Cerca de 700 pessoas foram mortas durante três dias de protestos em resposta à exclusão de candidatos da oposição nas eleições da Tanzânia. As manifestações começaram na quarta-feira, 29 de outubro, após a votação, e se espalharam por várias cidades, incluindo Dar es Salaam e Mwanza. O partido de oposição Chadema, representado por John Kitoka, afirmou que os números de mortes podem ser ainda maiores devido a um toque de recolher imposto pelo governo.

As tensões aumentaram após a prisão de líderes oposicionistas, como Tundu Lissu e Luhaga Mpina, que foram desqualificados da corrida eleitoral.
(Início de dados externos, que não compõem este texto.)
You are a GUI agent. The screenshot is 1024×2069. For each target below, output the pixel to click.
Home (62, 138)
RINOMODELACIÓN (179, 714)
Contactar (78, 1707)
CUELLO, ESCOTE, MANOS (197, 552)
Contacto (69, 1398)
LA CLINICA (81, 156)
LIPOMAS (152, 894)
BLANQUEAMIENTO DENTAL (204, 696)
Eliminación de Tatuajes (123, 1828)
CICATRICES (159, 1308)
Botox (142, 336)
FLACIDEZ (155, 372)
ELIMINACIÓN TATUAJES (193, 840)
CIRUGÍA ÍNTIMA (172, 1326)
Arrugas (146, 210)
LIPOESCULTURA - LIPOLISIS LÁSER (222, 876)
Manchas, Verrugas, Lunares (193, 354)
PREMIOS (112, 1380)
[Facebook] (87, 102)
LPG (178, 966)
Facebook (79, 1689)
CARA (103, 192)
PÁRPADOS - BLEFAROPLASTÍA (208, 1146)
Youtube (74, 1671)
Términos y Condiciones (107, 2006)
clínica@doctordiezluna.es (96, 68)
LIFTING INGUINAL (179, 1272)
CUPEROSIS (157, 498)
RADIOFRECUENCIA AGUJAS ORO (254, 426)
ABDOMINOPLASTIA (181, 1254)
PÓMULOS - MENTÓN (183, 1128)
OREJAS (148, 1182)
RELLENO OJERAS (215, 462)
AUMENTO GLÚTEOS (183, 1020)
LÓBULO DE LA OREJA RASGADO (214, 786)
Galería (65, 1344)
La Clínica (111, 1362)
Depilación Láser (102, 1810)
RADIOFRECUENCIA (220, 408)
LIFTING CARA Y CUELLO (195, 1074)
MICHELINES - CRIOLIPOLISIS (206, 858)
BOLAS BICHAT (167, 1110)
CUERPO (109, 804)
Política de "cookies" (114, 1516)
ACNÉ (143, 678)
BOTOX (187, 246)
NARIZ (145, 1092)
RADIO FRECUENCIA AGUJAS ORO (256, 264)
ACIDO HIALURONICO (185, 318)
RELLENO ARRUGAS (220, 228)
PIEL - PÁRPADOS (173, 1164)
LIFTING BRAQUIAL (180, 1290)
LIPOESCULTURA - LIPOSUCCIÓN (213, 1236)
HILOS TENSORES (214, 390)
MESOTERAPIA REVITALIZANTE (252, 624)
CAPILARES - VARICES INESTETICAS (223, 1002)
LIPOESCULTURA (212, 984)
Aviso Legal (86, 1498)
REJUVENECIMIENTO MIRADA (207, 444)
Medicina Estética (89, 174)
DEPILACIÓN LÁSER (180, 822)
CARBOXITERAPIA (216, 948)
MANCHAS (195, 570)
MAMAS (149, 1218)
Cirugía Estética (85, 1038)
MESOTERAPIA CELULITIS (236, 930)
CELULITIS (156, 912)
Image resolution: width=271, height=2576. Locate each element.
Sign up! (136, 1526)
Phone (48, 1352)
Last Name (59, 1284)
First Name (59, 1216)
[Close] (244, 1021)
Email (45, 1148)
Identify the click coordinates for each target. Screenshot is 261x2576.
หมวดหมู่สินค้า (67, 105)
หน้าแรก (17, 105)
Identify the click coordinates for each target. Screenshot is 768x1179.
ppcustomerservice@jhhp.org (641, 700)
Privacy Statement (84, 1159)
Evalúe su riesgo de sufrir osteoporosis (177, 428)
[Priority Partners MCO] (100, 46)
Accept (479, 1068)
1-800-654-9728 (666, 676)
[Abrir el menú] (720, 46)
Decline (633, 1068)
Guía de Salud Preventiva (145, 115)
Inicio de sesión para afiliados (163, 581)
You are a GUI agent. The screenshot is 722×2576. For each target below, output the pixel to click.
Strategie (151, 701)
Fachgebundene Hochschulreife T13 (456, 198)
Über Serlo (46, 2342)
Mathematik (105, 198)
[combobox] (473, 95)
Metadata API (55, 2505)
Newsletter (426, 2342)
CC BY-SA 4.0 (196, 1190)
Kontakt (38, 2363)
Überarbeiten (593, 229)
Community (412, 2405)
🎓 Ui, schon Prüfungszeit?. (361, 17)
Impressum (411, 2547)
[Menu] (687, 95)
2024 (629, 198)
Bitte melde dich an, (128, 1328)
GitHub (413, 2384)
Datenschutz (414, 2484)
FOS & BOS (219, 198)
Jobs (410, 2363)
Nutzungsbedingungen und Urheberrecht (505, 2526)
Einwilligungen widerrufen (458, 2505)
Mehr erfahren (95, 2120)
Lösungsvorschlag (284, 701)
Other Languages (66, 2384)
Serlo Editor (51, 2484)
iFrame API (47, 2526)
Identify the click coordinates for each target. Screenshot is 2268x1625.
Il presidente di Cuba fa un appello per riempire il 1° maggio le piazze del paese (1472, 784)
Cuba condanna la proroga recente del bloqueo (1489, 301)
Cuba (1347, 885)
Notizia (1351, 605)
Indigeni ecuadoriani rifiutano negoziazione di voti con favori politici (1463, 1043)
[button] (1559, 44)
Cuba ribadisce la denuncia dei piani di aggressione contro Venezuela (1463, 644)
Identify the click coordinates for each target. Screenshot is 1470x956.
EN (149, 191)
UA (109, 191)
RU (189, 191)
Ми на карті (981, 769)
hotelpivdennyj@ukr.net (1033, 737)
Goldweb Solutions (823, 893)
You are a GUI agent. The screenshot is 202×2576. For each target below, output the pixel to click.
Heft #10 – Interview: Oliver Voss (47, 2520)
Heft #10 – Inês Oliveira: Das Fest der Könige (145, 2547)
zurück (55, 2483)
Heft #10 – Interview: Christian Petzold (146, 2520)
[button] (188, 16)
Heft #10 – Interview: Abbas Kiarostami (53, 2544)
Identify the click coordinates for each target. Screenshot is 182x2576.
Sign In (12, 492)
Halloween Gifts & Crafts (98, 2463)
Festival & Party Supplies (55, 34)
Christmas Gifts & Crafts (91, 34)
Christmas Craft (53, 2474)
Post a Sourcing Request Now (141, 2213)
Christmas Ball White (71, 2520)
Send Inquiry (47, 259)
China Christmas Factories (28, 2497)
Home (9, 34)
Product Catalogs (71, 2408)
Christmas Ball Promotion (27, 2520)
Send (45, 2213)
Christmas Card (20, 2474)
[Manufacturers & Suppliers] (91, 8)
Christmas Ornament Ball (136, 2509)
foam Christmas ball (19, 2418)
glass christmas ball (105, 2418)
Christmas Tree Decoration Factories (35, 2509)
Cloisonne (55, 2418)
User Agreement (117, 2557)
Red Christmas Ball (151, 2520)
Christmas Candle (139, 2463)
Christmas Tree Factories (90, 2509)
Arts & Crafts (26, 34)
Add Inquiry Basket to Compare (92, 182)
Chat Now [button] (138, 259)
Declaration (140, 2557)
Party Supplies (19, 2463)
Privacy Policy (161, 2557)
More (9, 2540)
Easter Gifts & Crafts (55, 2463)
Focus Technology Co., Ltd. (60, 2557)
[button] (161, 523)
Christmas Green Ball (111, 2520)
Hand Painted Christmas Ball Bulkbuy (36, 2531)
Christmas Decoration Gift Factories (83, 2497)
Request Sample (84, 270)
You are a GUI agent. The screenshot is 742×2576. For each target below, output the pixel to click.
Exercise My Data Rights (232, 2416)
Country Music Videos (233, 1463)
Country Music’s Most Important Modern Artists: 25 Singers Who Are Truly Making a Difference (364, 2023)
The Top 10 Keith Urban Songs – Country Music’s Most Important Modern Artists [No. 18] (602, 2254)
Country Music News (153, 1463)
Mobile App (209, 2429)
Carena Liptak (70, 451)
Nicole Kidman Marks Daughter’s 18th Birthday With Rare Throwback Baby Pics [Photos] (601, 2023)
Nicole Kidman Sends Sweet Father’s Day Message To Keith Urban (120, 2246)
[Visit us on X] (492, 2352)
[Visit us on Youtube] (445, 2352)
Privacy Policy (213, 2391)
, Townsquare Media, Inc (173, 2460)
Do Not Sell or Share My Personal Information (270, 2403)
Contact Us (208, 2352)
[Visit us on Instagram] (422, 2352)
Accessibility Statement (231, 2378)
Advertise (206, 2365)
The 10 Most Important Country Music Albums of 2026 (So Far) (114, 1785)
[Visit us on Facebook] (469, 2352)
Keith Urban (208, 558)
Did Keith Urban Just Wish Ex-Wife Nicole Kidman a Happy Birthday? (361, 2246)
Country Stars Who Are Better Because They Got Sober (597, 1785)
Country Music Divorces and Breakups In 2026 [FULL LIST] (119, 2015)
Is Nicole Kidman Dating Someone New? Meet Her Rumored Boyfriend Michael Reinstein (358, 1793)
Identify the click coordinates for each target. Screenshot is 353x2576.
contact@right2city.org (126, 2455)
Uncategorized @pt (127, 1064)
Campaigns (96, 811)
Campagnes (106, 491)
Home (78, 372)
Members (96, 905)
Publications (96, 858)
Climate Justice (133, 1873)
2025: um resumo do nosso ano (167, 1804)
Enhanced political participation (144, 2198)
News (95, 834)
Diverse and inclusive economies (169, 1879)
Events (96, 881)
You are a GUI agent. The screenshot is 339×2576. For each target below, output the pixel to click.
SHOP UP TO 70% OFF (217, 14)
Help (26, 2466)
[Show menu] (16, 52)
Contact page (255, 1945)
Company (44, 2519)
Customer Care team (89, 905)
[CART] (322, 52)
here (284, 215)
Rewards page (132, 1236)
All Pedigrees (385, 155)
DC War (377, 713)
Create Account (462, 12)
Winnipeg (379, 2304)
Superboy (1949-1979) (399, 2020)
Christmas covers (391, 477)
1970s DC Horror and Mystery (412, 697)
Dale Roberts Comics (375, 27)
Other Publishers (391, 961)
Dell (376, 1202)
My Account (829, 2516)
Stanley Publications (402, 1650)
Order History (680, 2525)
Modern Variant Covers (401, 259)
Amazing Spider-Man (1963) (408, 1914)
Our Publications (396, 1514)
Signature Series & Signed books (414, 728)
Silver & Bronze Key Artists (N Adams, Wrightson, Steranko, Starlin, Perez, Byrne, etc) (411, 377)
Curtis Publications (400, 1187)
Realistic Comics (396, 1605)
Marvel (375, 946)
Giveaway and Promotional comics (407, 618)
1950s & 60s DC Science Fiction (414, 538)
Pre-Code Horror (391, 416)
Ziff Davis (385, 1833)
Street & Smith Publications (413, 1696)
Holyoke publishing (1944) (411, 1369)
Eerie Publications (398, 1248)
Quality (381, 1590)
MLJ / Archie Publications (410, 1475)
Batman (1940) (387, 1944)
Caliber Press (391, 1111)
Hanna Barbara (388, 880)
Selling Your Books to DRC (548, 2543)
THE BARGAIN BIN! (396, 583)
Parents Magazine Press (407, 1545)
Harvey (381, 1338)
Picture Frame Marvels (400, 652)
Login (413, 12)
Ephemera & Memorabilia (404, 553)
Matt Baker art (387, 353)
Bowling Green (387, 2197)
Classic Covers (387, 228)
A situação se agravou com a repressão violenta das forças de segurança, que, segundo a ONU, utilizaram munição real e gás lacrimogêneo para dispersar os manifestantes. Relatos indicam que a repressão resultou em pelo menos 10 mortes confirmadas, além das que foram contabilizadas pelo Chadema.

Reação do Governo

Em resposta aos protestos, o governo impôs um toque de recolher e interrompeu serviços digitais, dificultando a comunicação entre os cidadãos. A liderança militar também se manifestou, chamando os manifestantes de criminosos e prometendo conter a situação. A situação se tornou crítica, com a população exigindo um governo de transição e eleições justas.

A Organização das Nações Unidas (ONU) expressou preocupação com a violência e pediu que as forças de segurança respeitassem os direitos humanos. Amnistia Internacional e outras organizações de direitos humanos também condenaram a brutalidade policial e pediram investigações sobre as mortes ocorridas durante os protestos. A pressão internacional sobre o governo tanzaniano aumenta à medida que a situação se torna mais instável.